11

8

I often am building a model (classification or regression) where I have some predictor variables that are sequences and I have been trying to find technique recommendations for summarizing them in the best way possible for inclusion as predictors in the model.

As a concrete example, say a model is being built to predict if a customer will leave the company in the next 90 days (anytime between t and t+90; thus a binary outcome). One of the predictors available is the level of the customers financial balance for periods t_0 to t-1. Maybe this represents monthly observations for the prior 12 months (i.e. 12 measurements).

I am looking for ways to construct features from this series. I use descriptives of each customers series such as the mean, high, low, std dev., fit a OLS regression to get the trend. Are their other methods of calculating features?
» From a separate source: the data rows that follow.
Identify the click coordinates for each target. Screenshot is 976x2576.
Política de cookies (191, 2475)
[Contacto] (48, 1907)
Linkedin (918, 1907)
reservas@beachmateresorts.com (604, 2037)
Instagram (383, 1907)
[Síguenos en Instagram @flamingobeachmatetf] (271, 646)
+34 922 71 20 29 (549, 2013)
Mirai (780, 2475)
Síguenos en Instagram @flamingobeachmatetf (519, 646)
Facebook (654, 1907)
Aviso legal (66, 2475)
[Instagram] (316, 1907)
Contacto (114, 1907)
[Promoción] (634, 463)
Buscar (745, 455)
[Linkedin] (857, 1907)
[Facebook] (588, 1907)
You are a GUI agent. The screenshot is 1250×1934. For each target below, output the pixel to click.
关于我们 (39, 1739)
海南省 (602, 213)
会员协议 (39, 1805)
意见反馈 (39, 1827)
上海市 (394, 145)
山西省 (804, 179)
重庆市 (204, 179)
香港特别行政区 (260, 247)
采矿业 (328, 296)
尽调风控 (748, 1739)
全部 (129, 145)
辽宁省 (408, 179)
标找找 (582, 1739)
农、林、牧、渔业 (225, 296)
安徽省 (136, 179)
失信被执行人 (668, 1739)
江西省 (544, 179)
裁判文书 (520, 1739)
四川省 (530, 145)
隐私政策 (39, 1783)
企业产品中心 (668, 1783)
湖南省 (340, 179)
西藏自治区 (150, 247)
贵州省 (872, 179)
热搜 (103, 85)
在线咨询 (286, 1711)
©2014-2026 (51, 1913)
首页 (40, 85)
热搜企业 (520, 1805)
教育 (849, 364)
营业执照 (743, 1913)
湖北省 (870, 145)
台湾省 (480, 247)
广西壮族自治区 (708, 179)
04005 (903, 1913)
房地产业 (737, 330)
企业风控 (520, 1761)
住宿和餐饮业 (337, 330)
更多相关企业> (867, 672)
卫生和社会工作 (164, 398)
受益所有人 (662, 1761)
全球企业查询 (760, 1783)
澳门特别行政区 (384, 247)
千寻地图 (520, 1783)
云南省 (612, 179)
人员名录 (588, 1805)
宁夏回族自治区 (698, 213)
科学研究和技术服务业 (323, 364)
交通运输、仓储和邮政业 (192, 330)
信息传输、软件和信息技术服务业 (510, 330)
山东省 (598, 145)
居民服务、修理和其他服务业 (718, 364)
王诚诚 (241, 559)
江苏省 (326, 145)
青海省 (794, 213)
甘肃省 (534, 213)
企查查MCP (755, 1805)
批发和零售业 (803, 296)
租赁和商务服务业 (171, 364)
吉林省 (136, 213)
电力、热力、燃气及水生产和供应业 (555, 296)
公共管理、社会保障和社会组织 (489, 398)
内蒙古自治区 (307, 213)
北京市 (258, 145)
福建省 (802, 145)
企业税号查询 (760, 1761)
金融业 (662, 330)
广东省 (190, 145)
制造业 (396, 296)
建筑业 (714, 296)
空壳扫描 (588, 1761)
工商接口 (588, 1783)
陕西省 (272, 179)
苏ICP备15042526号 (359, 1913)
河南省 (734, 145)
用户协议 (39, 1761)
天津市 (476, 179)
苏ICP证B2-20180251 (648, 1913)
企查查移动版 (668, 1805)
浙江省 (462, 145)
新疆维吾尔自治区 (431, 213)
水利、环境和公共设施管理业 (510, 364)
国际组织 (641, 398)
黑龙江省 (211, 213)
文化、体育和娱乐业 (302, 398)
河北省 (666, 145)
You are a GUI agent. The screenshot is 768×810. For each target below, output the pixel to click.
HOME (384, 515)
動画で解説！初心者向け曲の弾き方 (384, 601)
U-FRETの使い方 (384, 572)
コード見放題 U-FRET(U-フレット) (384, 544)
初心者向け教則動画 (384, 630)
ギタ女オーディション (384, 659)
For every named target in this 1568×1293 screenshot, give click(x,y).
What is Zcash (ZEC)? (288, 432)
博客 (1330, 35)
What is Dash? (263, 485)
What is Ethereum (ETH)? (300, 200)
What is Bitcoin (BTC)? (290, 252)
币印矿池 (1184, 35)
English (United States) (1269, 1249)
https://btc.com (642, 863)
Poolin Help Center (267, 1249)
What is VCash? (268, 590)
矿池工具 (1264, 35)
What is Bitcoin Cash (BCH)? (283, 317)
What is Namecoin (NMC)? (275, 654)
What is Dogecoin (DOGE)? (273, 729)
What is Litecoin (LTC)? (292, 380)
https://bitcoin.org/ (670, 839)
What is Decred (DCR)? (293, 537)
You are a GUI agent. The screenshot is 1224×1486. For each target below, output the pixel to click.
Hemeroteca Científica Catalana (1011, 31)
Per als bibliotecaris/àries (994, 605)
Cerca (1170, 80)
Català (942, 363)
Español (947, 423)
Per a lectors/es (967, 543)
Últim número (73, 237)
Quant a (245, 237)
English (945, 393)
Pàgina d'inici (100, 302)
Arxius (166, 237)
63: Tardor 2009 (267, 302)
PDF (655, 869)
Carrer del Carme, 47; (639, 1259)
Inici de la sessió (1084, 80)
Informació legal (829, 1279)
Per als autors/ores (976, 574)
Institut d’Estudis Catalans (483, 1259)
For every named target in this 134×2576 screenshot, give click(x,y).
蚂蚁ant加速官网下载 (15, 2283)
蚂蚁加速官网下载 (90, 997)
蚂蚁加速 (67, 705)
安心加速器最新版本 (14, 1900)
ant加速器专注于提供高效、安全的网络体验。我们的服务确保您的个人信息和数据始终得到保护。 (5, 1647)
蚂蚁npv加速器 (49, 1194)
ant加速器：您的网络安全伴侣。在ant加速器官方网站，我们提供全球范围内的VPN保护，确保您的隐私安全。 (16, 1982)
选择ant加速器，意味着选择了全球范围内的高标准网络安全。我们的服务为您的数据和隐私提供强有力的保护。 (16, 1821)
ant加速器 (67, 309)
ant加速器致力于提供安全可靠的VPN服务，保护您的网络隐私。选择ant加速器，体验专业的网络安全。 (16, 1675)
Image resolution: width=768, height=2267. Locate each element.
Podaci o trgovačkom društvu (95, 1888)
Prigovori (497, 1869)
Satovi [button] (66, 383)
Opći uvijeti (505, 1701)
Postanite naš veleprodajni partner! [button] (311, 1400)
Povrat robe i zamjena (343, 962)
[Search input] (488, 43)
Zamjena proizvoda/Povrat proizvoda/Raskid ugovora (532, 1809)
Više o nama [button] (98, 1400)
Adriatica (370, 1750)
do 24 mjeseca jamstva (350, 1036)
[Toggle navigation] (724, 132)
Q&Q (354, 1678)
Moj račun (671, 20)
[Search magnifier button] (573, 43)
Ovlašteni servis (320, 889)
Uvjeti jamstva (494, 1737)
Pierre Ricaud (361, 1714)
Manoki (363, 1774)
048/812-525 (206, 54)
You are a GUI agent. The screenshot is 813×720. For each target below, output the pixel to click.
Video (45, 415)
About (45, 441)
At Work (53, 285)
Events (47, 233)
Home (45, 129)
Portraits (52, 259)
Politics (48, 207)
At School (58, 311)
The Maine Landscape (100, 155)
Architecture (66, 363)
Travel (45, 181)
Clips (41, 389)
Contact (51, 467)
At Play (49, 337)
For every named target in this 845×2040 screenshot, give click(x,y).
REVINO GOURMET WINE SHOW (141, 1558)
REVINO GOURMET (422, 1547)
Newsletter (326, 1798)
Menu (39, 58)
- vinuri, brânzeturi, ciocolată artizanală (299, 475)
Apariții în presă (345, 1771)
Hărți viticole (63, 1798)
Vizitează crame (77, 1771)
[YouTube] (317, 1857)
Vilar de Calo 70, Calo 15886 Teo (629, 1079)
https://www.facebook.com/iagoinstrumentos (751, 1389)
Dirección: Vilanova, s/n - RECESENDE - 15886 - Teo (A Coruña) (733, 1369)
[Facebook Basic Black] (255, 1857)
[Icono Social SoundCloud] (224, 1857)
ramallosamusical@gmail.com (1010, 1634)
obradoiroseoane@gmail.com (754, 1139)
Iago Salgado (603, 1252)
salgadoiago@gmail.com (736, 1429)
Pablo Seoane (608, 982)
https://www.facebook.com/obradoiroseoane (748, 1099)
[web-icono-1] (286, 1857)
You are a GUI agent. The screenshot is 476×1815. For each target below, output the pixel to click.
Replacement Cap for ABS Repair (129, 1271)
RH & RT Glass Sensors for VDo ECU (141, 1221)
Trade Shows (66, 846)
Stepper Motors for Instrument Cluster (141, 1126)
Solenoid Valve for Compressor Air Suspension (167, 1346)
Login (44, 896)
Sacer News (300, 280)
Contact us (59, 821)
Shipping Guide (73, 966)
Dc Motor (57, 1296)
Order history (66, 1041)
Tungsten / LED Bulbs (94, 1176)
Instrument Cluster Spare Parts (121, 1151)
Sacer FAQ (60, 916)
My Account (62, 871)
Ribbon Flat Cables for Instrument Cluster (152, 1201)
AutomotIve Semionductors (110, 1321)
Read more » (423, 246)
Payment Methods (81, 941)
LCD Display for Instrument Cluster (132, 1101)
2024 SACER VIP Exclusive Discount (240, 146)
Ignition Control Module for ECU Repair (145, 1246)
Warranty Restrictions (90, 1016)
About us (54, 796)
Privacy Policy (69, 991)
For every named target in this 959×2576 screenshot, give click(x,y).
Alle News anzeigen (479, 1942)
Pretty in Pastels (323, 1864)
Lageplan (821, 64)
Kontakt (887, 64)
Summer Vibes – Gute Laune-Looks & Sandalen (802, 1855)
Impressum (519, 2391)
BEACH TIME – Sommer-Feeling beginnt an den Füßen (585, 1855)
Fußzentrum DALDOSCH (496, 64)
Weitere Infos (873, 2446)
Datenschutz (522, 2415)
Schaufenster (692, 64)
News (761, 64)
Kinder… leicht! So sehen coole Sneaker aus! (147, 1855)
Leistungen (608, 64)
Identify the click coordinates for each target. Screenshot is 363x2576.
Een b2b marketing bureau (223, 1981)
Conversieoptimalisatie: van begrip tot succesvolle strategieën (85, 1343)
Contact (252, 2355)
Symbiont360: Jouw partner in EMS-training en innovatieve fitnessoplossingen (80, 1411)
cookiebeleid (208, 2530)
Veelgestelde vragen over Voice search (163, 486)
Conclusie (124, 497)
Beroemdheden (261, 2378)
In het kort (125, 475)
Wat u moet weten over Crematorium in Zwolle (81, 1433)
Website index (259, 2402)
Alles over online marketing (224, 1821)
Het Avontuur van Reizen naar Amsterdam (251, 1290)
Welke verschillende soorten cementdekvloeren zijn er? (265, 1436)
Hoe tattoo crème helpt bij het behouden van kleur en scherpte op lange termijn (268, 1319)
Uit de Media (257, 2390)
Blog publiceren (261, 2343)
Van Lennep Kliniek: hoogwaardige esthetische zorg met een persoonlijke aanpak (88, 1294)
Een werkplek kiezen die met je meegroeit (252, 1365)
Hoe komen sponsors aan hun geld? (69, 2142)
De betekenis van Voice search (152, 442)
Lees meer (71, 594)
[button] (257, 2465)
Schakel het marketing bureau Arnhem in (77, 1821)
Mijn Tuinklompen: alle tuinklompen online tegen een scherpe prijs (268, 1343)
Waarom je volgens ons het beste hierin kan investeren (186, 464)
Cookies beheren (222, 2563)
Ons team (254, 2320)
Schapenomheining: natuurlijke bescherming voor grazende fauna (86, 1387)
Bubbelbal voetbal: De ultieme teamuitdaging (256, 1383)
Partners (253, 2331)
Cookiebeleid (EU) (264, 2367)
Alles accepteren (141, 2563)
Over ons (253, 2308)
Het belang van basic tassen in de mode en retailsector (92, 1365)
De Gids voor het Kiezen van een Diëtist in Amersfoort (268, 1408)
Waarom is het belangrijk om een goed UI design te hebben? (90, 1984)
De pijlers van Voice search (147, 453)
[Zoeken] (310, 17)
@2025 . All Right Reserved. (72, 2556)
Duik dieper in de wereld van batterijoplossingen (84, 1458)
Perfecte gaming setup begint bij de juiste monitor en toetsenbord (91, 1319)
Other measures of change or volatility?

ADD:

As mentioned in a response below, I also considered (but forgot to add here) using Dynamic Time Warping (DTW) and then hierarchical clustering on the resulting distance matrix - creating some number of clusters and then using the cluster membership as a feature. Scoring test data would likely have to follow a process where the DTW was done on new cases and the cluster centroids - matching the new data series to their closest centroids...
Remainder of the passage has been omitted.